Judging purely from the photo posted, I think the breastcollar looks too low and the shafts also a bit too low. He looks like he's pulling well below the point of his shoulder. I'd suggest for you to sit up straight and try to improve your reinsmanship by threading the lines from below your hands... so the part of the line closest to the horse's mouth comes up through your pinky finger side and then the bight (extra) comes up between your forefinger and thumbs. This will give you far more delicate communication to your horse's mouth as you open and close your fingers. Also, even when driving around for practice/fun, I would suggest carrying your show whip with you. It helps train your hands to carry and apply the whip (even if you just use it "for show" and hold it in your hand and never use it) but this takes some practice and a trainer might help you learn to best handle the whip and lines at the same time.
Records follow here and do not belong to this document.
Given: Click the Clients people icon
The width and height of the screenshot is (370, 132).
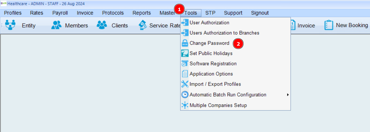Looking at the screenshot, I should pyautogui.click(x=102, y=25).
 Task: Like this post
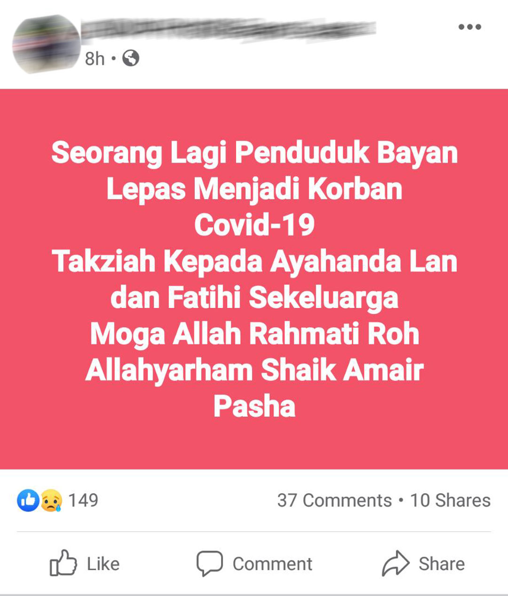click(85, 563)
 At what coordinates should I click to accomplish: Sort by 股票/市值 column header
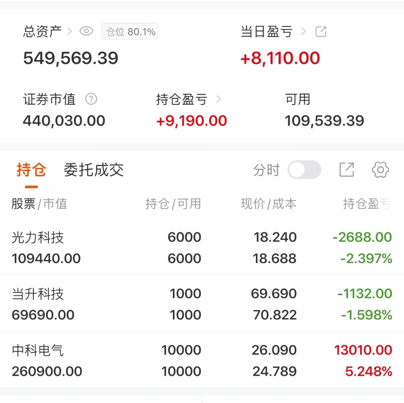coord(39,204)
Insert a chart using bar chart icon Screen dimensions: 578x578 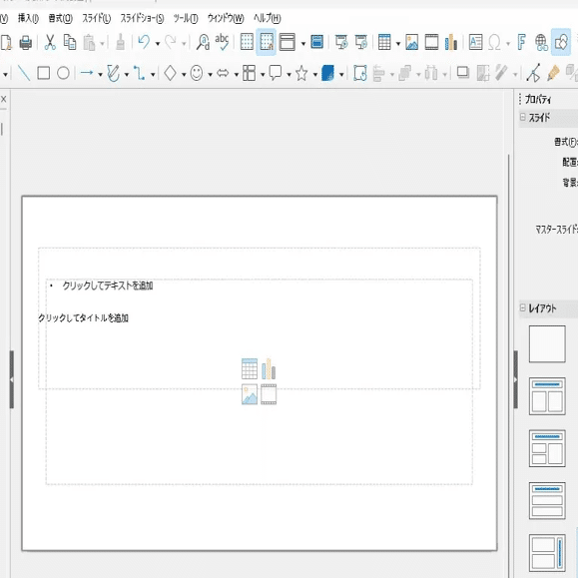tap(451, 42)

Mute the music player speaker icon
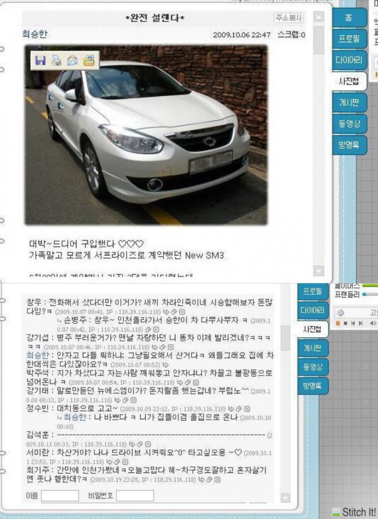coord(373,323)
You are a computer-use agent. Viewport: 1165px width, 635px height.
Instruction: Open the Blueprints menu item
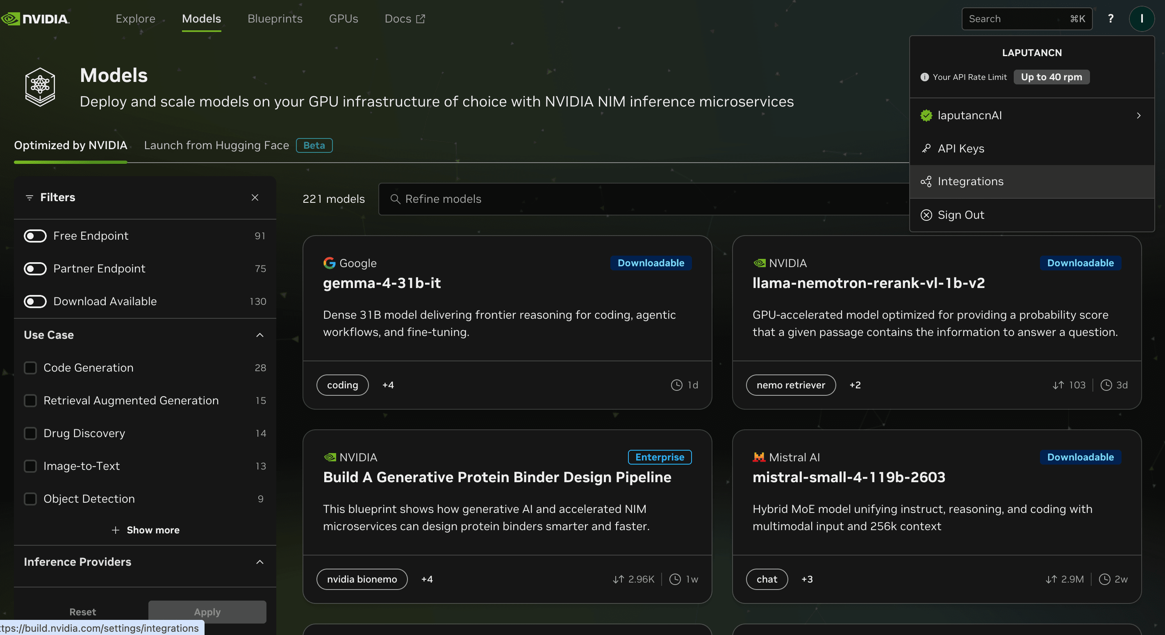click(x=275, y=19)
I think some personal instruction from someone would do you both wonders!

You have such a great little horse and setup, I'd love to see you guys do well!

Good luck,

Andrea


----------



## RhineStone (Jul 21, 2011)

Here is a list of carriage driving clubs in Connecticut off the American Driving Society website. Joining a club really helps you connect with people who drive.

*Connecticut*

CVDC ~ Connecticut Valley Driving Club (ADS) www.cvdrivingclub.com

LHDC ~ Litchfield Hills Driving Club (ADS) www.litchfieldhillsdrivingclub.org

ECDHA ~ Eastern Connecticut Draft Horse Association www.easternctdrafthorse.com

Contacting the Regional Director may also help you find someone in your area. Here is the link to the NE Region webpage:

http://www.americandrivingsociety.org/regn_northeast.asp

Myrna


----------



## Laura Leopard (Jul 21, 2011)

ThePonyWrangler said:


> Thanks for the info, it really helped
> 
> 
> 
> ...


If I didn't drive in 90 degree weather, I would only be able to drive 3 or 4 months out of the year. That's fairly normal in Georgia. Just don't overdo it with him. Cool him down properly and maybe hose him down too.


----------



## targetsmom (Jul 21, 2011)

Hi again - I didn't realize you were in CT! It is a pretty small state, so I am not all that far away. I belong to the CT Valley Driving Club and the president of the Litchfield Hills Club comes to all our meetings. You might try contacting him to see if any of that Clubs members can help. I know there are professional trainers in our Club. My original driving trainer is from East Windsor and I am now taking lessons from a ridden dressage trainer. Send me a PM or e-mail me at [email protected] Wondering where you were planning to show? Obviously not at our Pinto show!

I am also driving in the 90 degree heat because I have a show on Saturday and have to be prepared. Princess has been driven several times a week in all kinds of weather and seems to be doing fine in the heat/humidity. I am careful not to overwork her.

ETA: DOH!! I just figured out who you are!!! Now I recognize that cute little App! E-mail me!

Mary


----------